● Activity
Give all the lines below again, exactly, with no pictures.

((

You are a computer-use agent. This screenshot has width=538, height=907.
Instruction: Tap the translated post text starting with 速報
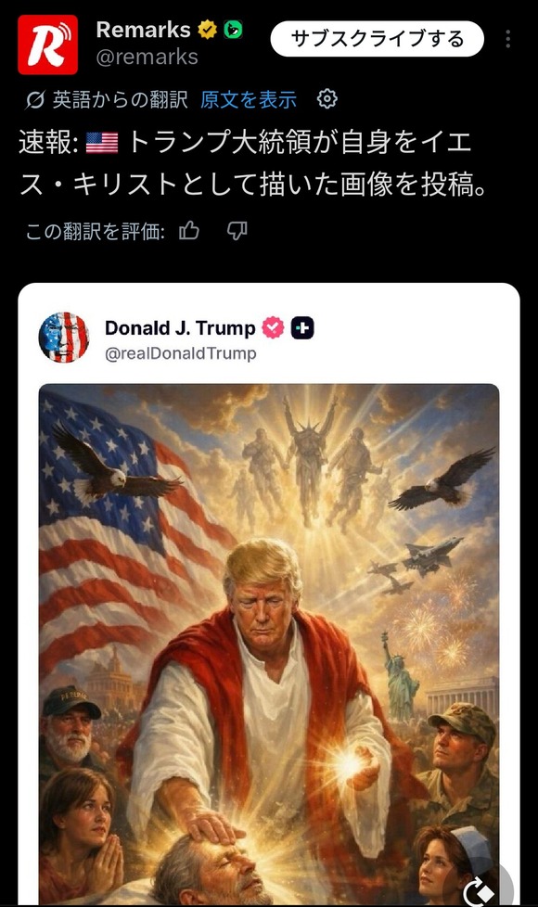pyautogui.click(x=253, y=163)
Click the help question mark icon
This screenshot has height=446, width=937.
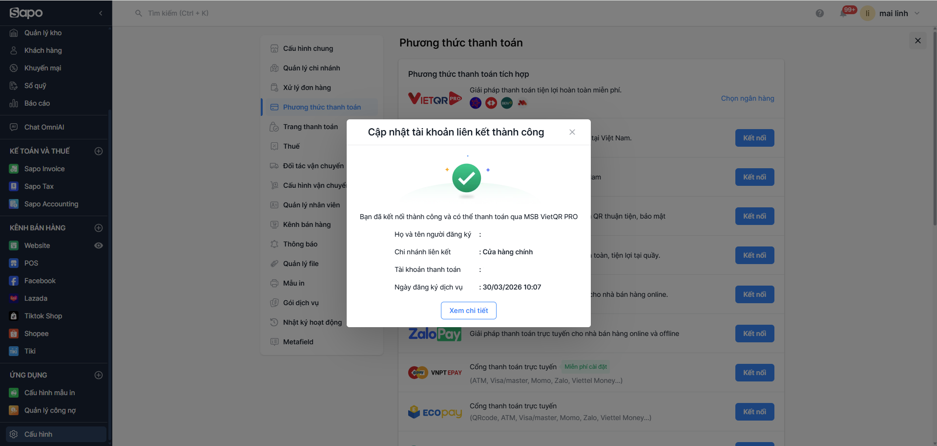click(819, 13)
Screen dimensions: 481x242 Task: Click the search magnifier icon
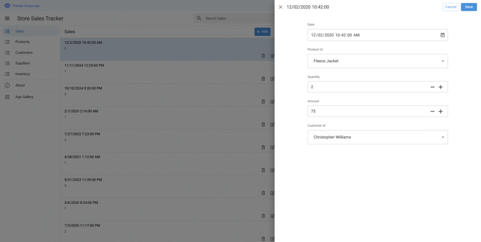(199, 18)
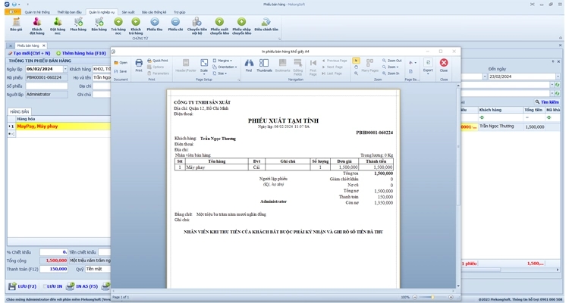The image size is (569, 303).
Task: Switch to the Sản xuất ribbon tab
Action: (x=128, y=12)
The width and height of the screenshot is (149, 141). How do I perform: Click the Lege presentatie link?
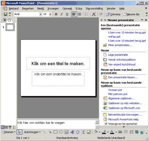118,55
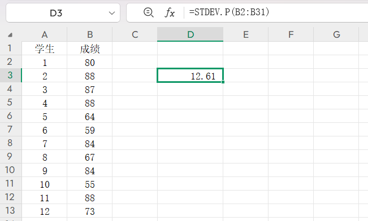Select column F header
This screenshot has height=221, width=368.
click(291, 34)
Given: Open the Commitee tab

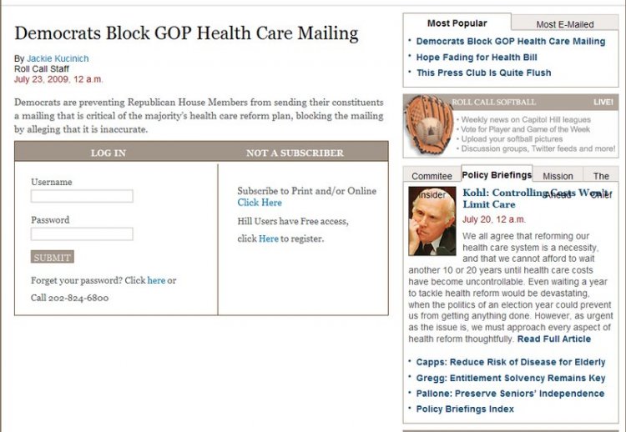Looking at the screenshot, I should coord(432,176).
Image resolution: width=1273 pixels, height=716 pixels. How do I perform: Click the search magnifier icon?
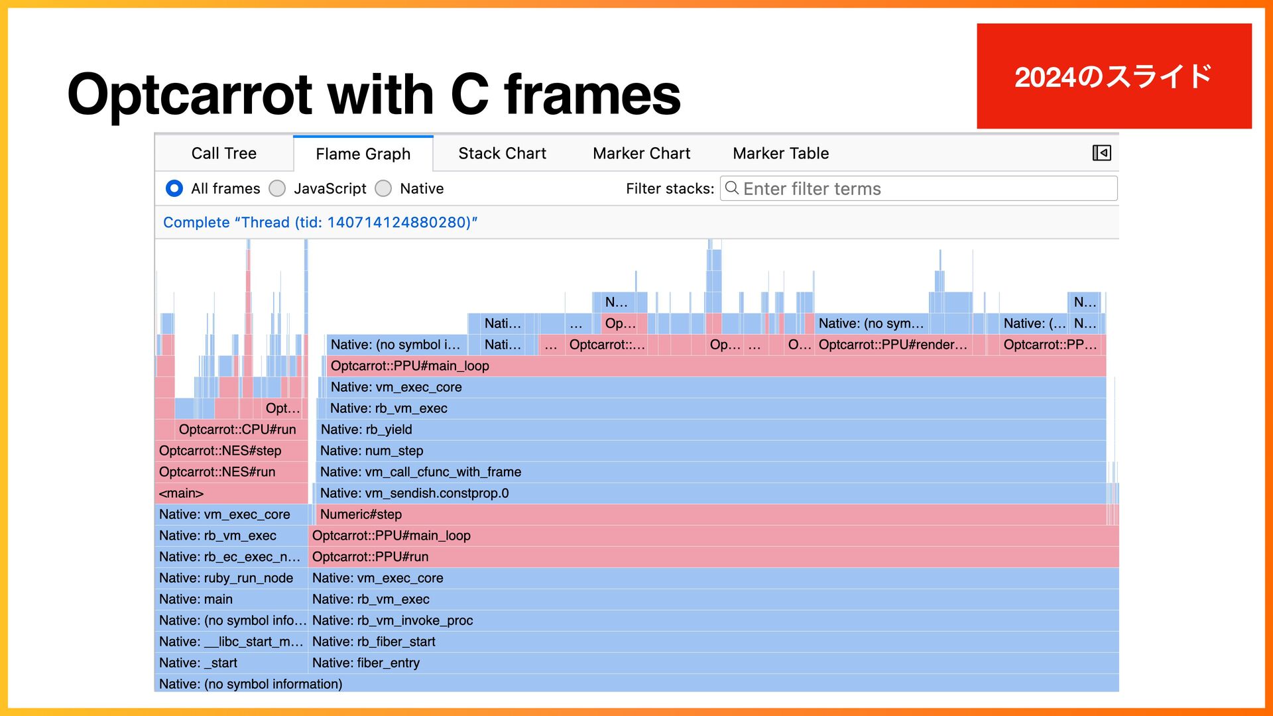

))

● Written answer
You are a computer-use agent. This screenshot has width=538, height=907.
Instruction: Tap the translated post text starting with 速報
pyautogui.click(x=253, y=163)
Click the help question mark icon
This screenshot has height=446, width=937.
click(819, 13)
Screen dimensions: 481x242 Task: Click the search magnifier icon
(199, 18)
The image size is (569, 303).
Task: Switch to the Sản xuất ribbon tab
Action: (x=128, y=12)
The width and height of the screenshot is (149, 141). How do I perform: Click the Lege presentatie link?
118,55
Select column F header
This screenshot has height=221, width=368.
click(291, 34)
Given: Open the Commitee tab

Looking at the screenshot, I should coord(432,176).
Image resolution: width=1273 pixels, height=716 pixels. How do I perform: Click the search magnifier icon?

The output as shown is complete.